A shake-up of the New Orleans Police Department’s command staff was unveiled Friday when the police chief announced two of his top deputies chiefs would swap jobs.
Paul Noel, previously the deputy chief over field operations, is taking over as deputy chief of the investigations and support bureau. John Thomas, who currently has that job, will take over Noel’s role as head of field operations.
Additionally, Capt. Nick Gernon, who previously oversaw the crime lab, will take over as leader of the 7th District, which polices all of New Orleans East. Capt. Michael Glasser, who held the 7th District leadership role since the beginning of the year, will go back to his previous role overseeing narcotics.
Simon Hargrove, who commanded the Public Integrity Bureau, will take over Gernon’s role overseeing the crime lab.
Ferguson said the shake-up of his command staff is “separate and unrelated” to a critical audit of district task forces, which would fall under the field operations bureau. The report, authored by federal consent degree monitors, is expected to be released publicly in coming weeks. NOPD said earlier this week the audit shows the units had inadequate supervision.
The changes are also unrelated to alleged misconduct of 8th District task force officers that is apparently shown in video footage that surfaced in recent days, Ferguson said. In response to the video evidence, he said, internal NOPD investigators have put the four officers on desk duty and have opened a criminal probe into their behavior.
The sergeant who oversaw them, who has since retired and is part of NOPD’s reserve division, is also on desk duty.
The four officers on desk duty are Sgt. Jason Collins, Officer Jordan Sherr, Officer Samuel Senter, and Officer William Knowles.
District task forces are based out of NOPD’s eight geographic districts and handle specialized assignments at the direction of the district captain or another supervisor who is designated by the captain.
Earlier this week, he announced all district-based task forces were suspended and its members returned to regular patrol duties while NOPD leaders investigate problems with task forces and figure out how to best address them. Ferguson said he takes the federal monitor’s report and the alleged misconduct by 8th District task force members seriously.
“The department has come too far since onset of the consent decree to do anything less,” Ferguson said Friday.

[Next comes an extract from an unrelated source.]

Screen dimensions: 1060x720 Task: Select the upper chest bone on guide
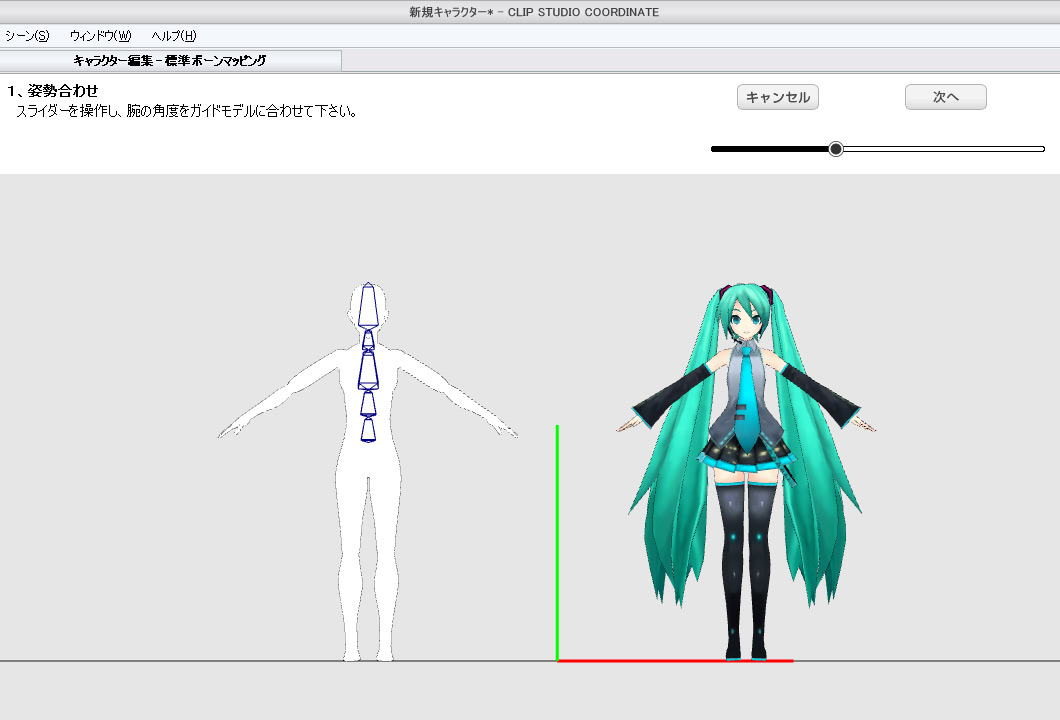pos(368,370)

NOPD entered the consent decree in 2013 after a U.S. Department of Justice investigation uncovered a culture of corruption and pattern of civil rights abuses, including Katrina-era shootings of unarmed civilians. It has resulted in the rewriting of most NOPD policies and addressed nearly every element of policing from officer-involved shootings to community engagement and operation of body-worn cameras.
Monitors and the federal judge overseeing the consent decree, U.S. District Judge Susie Morgan, have lauded NOPD in recent months for its reforms. However, supervision, bias-free policing and stops and searches were among the topics monitors have said NOPD needed to work on before being declared fully compliant.
Ferguson said the fight against violent crime should not be negatively impacted by the suspension of task forces, and NOPD remains “committed to constitutional policing.”